I thought it was a rather turbulent week ethics-wise, and I know that, as usual, a lot was missed here. It was another one of those weeks that I found myself full of self-loathing for not figuring out how to make ethics more profitable without making it unethical—ye olde “ethical vs non-ethical considerations dilemma.

That’s enough blather from me, though: You’re on!

Disney Continues Its Transformation Into The Great Stupid’s Cultural Corrupter

Disney’s animated/live action feature “Song of the South” (1946) is, to say the least, not a metaphorical hill worth dying on. The animated sections are excellent, but Walt, for reasons known best to him, decided to ignore good advice from various members of the black community who advised him not to use the movie to romanticize plantation life, with happy slaves singing away in the Land of Cotton where old times are not forgotten. “Song of the South’s” version of the Old South makes “Gone With The Wind” seem like the “1619 Project” by comparison; shame on Walt, who spoiled any chance of Joel Chandler Harris’s American folk tales being preserved in our culture.

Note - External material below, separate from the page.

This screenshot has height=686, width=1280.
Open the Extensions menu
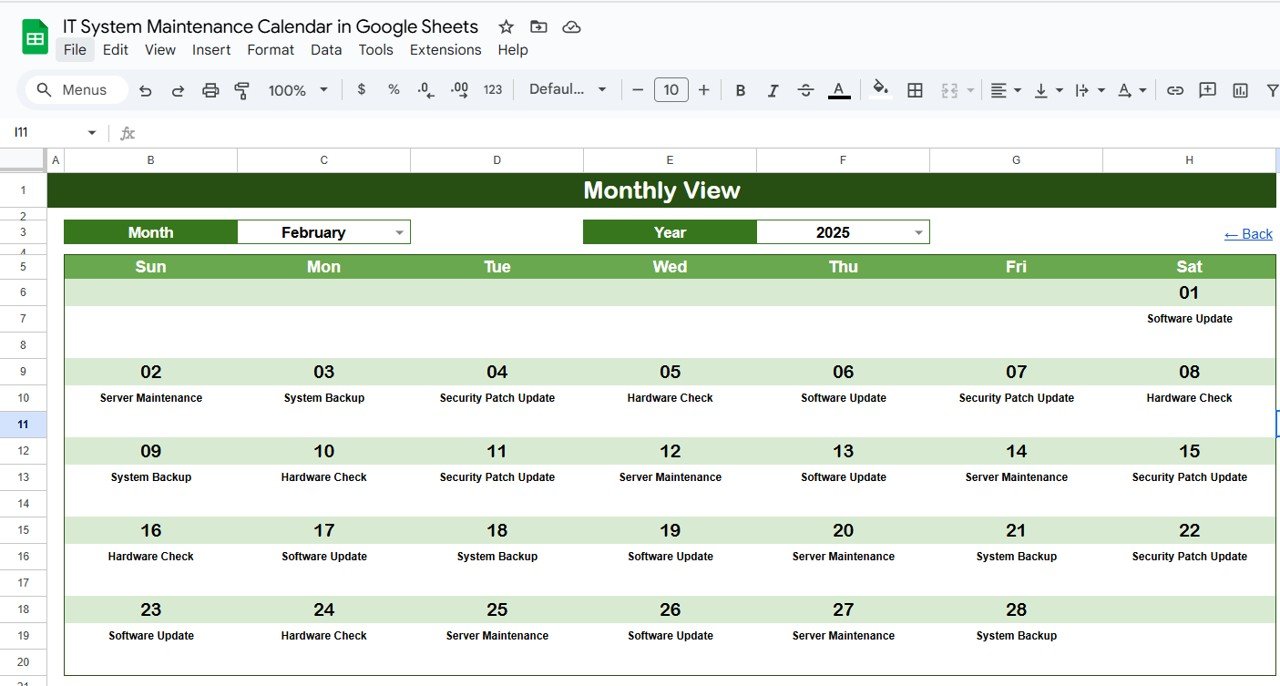click(x=445, y=50)
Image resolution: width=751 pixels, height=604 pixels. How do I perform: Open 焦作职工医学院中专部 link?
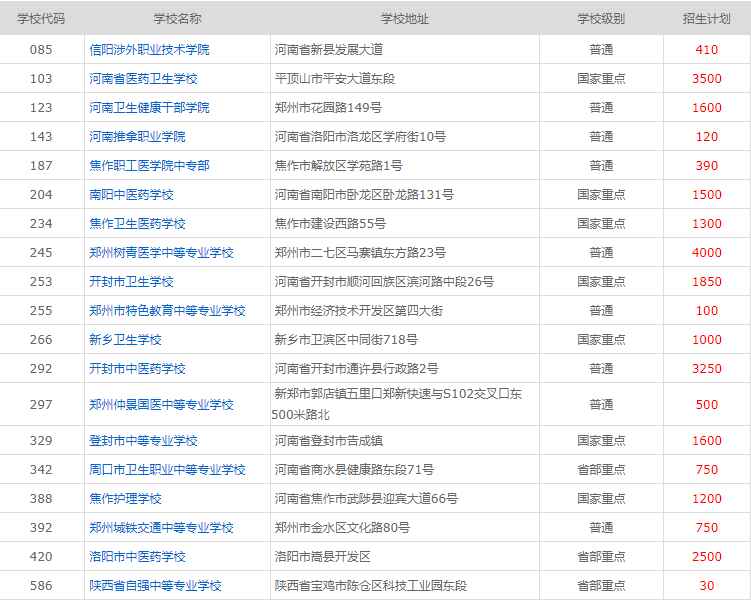point(149,165)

Of course, Walt’s lapse of judgment doesn’t mean, or shouldn’t mean, that people who want to see the movie (and the screen legacy of African-American actor James Baskett, who deserves to be remembered) ought to be prevented from doing so. 21st Century Corporate Disney, however, has fully embraced the paternalistic view that big media companies and the government know best, so “Song of the South” has been treated like those photos of old Soviet leaders who fell out of favor: erased, banished. Nope, sorry, can’t see it, folks: it will make you racist, or if you are properly woke, cause an aneurysm, or something.